C’est un message important même si cela n’a jamais été le cas par le passé et il y a au moins un exemple en Afrique qui démontre une autre réalité, c’est la Côte-d’Ivoire. Nous assistons à une guerre civile en Côte-d’Ivoire et il n’y a pas de réponse ou très peu de réponse de la communauté internationale. Donc, je pense que c’est un objectif mais aujourd’hui, ce n’est pas exactement le cas. Nous ne voyons pas un engagement, semblable à la Libye, de la communauté internationale en Côte-d’Ivoire.
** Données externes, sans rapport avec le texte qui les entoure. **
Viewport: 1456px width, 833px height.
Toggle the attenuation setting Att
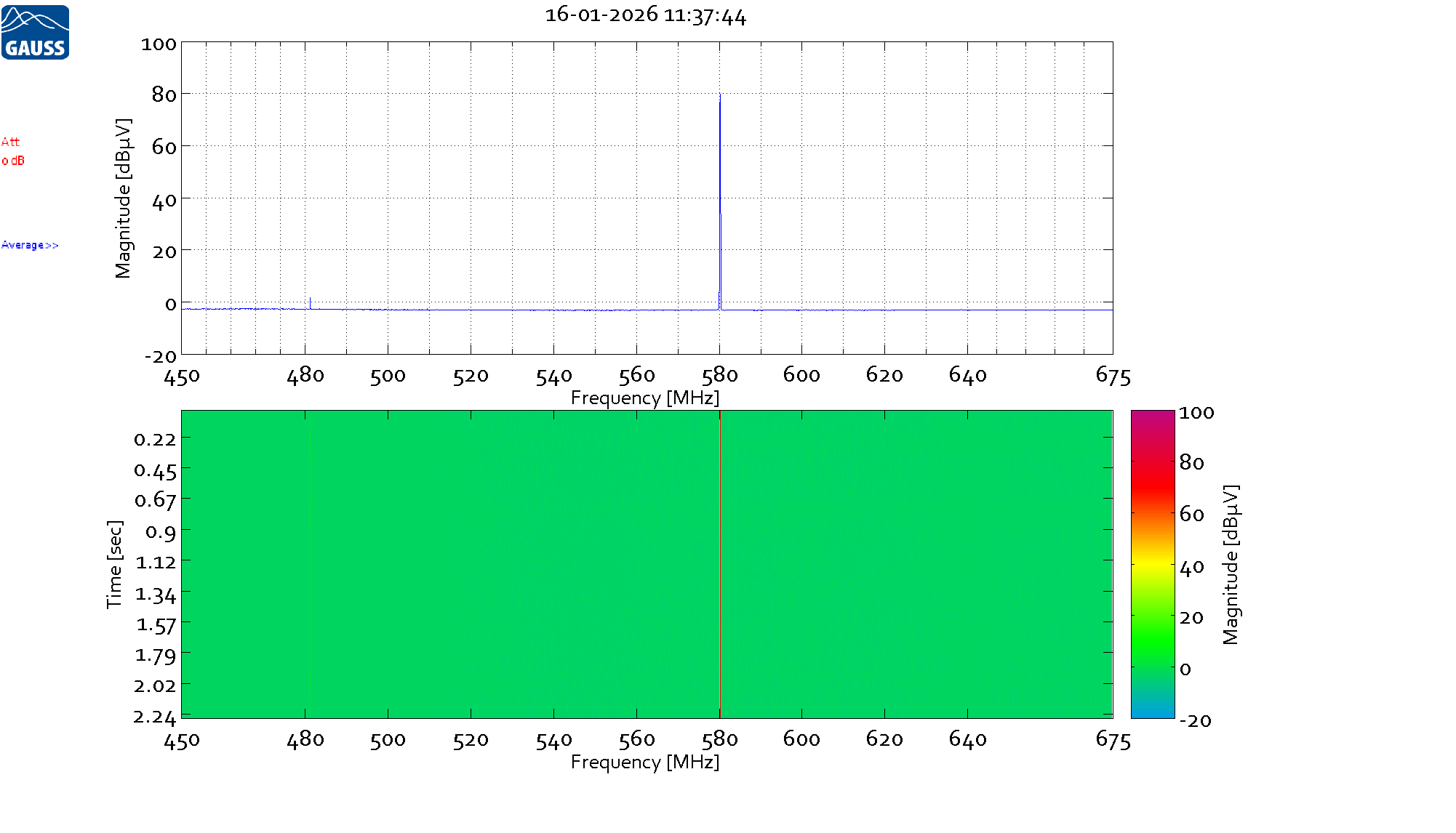coord(11,142)
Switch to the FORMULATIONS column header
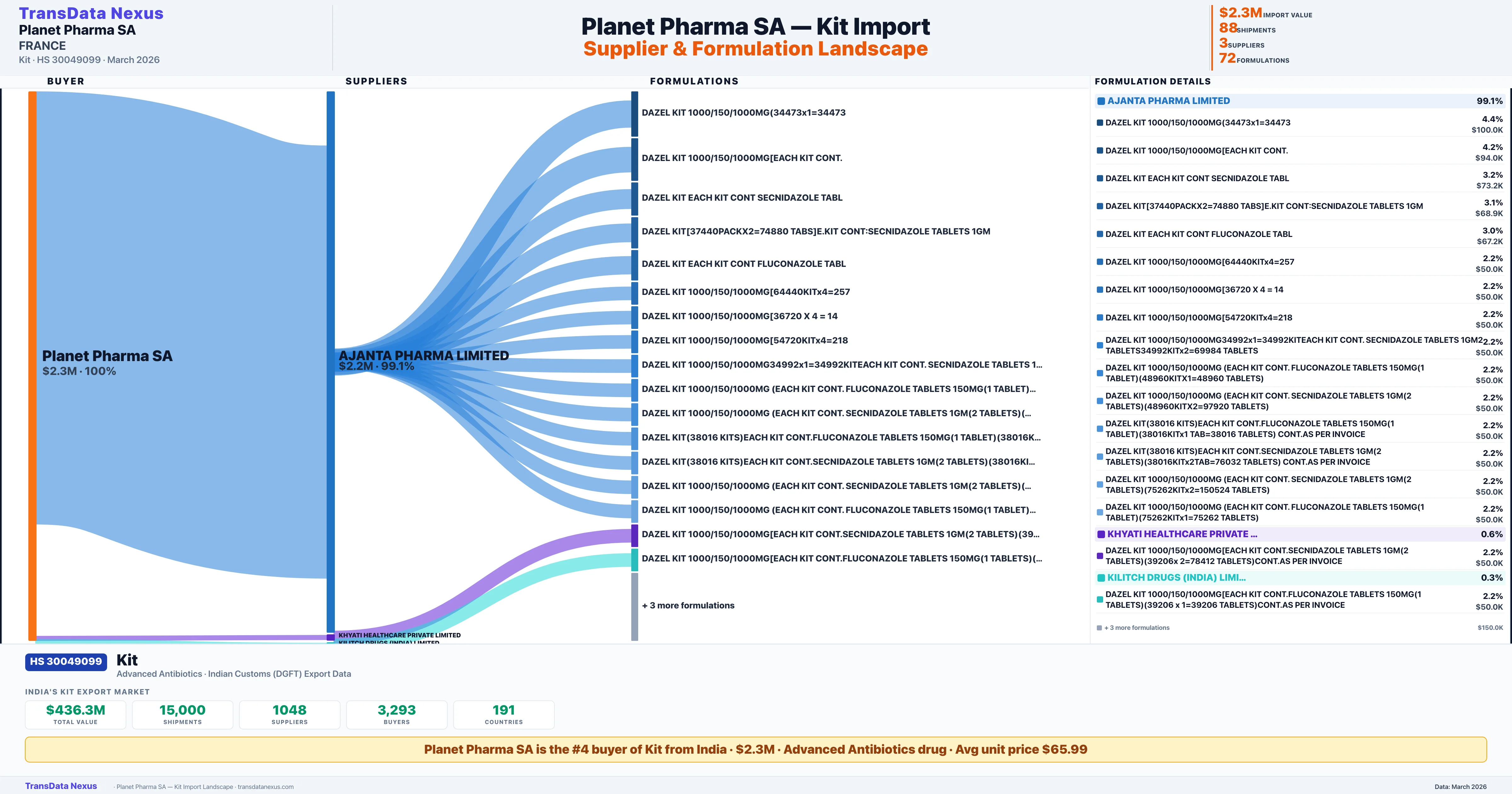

Quel est l’objectif de l’intervention aérienne en Libye, si ce n’est de renverser Kadhafi ? Si tel est le cas, pourquoi la communauté internationale ne le dit pas clairement ?
La seule mission de la l’intervention aérienne est de protéger les populations civiles et la résolution 1973 est très claire sur les objectifs de la communauté internationale qui se limitent uniquement à protéger les populations des massacres. Nous ne devons pas rechercher un changement de régime, nous ne devons avoir aucun but militaire. Le seul but doit rester humanitaire et nous devons être clairs sur cela.
Avant cette intervention militaire en Libye, les responsables politiques américains, français et autres avaient pourtant demandé le départ de Kadhafi… Son départ reste donc un objectif politique…
C’est un objectif politique en effet. Mais cela doit se faire par les sanctions contre son régime, par la cour pénal internationale, par le gel des avoirs du colonel Kadhafi et de sa famille. Mais ceci est complètement différent des objectifs militaires de la résolution 1973, qui sont humanitaires. Nous ne devrions pas mélanger les deux. L’implication de l’OTAN est entrain de changer la nature de l’opération. C’est pour cela que je suis très opposé à un commandement de l’OTAN en Libye et très sévère concernant l’engagement de l’OTAN en Afghanistan. Nous passons à côté des objectifs de la communauté internationale, nous passons à côté de nos objectifs et de nos idéaux. Nous devons être attentifs à ne pas changer l’intervention militaire en Libye en une guerre de l’Occident. Cela sera absolument tragique et cela changera complètement la perception de l’intervention par le monde arabe et par l’Afrique. C’est donc un très grand risque.
L’OTAN se positionne comme la seule organisation capable d’être opérationnelle dans de telles circonstances…
Je ne suis absolument pas d’accord. C’est d’abord à l’Europe, à la Ligue arabe et à l’Union africaine de faire ce travail et de prendre leurs responsabilités. Si l’OTAN est engagé, comme cela sera le cas dans les prochains jours, nous changeons la nature de l’opération. L’Afghanistan reste le meilleur exemple de ce qu’il ne faut pas faire. C’est l’exemple de non efficacité et une tragique incompréhension des objectifs de la communauté Occidentale.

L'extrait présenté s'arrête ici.